→ **BRIEF**: Output an exact reproduction of the data.
(Beginning of RECORDS SHOWN)
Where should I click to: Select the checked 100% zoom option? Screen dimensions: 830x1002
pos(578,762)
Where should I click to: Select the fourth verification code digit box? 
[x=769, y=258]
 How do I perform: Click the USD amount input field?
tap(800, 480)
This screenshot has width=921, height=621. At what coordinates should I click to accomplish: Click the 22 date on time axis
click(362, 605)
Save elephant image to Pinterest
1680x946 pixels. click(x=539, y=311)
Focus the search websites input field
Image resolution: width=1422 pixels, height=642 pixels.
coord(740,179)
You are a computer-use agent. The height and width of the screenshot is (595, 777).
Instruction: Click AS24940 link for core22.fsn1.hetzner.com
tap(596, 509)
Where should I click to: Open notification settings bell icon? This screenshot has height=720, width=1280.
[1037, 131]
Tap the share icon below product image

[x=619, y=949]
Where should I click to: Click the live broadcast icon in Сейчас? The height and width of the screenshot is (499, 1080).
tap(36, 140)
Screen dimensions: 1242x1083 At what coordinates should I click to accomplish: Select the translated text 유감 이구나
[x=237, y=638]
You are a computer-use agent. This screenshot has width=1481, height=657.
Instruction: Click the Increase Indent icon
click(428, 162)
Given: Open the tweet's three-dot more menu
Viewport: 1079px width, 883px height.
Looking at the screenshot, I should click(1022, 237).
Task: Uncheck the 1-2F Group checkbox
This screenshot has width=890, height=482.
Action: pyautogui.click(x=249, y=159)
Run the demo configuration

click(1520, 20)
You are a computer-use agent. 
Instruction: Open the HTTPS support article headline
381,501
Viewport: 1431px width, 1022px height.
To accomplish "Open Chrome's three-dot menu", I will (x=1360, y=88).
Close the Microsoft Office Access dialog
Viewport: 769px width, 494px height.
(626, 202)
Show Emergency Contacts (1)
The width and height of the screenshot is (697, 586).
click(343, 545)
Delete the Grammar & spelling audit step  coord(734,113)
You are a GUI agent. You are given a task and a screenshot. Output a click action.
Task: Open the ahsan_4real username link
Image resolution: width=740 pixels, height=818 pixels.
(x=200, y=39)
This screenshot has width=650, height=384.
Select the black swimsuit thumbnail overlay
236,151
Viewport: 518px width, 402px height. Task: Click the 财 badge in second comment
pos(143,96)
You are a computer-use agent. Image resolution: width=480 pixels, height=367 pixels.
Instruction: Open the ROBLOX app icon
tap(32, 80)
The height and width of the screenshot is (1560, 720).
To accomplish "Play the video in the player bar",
(End of RECORDS SHOWN)
→ **SOLUTION BELOW**:
Where should I click to: Select the checked 100% zoom option? Screen dimensions: 830x1002
pos(578,762)
Where should I click to: Select the fourth verification code digit box? 
[x=769, y=258]
 How do I perform: Click the USD amount input field?
tap(800, 480)
This screenshot has width=921, height=621. At what coordinates should I click to accomplish: Click the 22 date on time axis
click(362, 605)
Save elephant image to Pinterest
1680x946 pixels. click(x=539, y=311)
Focus the search websites input field
Image resolution: width=1422 pixels, height=642 pixels.
coord(740,179)
You are a computer-use agent. The height and width of the screenshot is (595, 777).
Instruction: Click AS24940 link for core22.fsn1.hetzner.com
tap(596, 509)
Where should I click to: Open notification settings bell icon? This screenshot has height=720, width=1280.
[1037, 131]
Tap the share icon below product image

[x=619, y=949]
Where should I click to: Click the live broadcast icon in Сейчас? The height and width of the screenshot is (499, 1080).
tap(36, 140)
Screen dimensions: 1242x1083 At what coordinates should I click to accomplish: Select the translated text 유감 이구나
[x=237, y=638]
You are a computer-use agent. This screenshot has width=1481, height=657.
Instruction: Click the Increase Indent icon
click(428, 162)
Given: Open the tweet's three-dot more menu
Viewport: 1079px width, 883px height.
Looking at the screenshot, I should click(1022, 237).
Task: Uncheck the 1-2F Group checkbox
This screenshot has width=890, height=482.
Action: pyautogui.click(x=249, y=159)
Run the demo configuration

click(1520, 20)
You are a computer-use agent. 
Instruction: Open the HTTPS support article headline
381,501
Viewport: 1431px width, 1022px height.
To accomplish "Open Chrome's three-dot menu", I will (x=1360, y=88).
Close the Microsoft Office Access dialog
Viewport: 769px width, 494px height.
(626, 202)
Show Emergency Contacts (1)
The width and height of the screenshot is (697, 586).
click(343, 545)
Delete the Grammar & spelling audit step  coord(734,113)
You are a GUI agent. You are given a task and a screenshot. Output a click action.
Task: Open the ahsan_4real username link
Image resolution: width=740 pixels, height=818 pixels.
(x=200, y=39)
This screenshot has width=650, height=384.
Select the black swimsuit thumbnail overlay
236,151
Viewport: 518px width, 402px height. Task: Click the 财 badge in second comment
pos(143,96)
You are a computer-use agent. Image resolution: width=480 pixels, height=367 pixels.
Instruction: Open the ROBLOX app icon
tap(32, 80)
The height and width of the screenshot is (1560, 720).
To accomplish "Play the video in the player bar",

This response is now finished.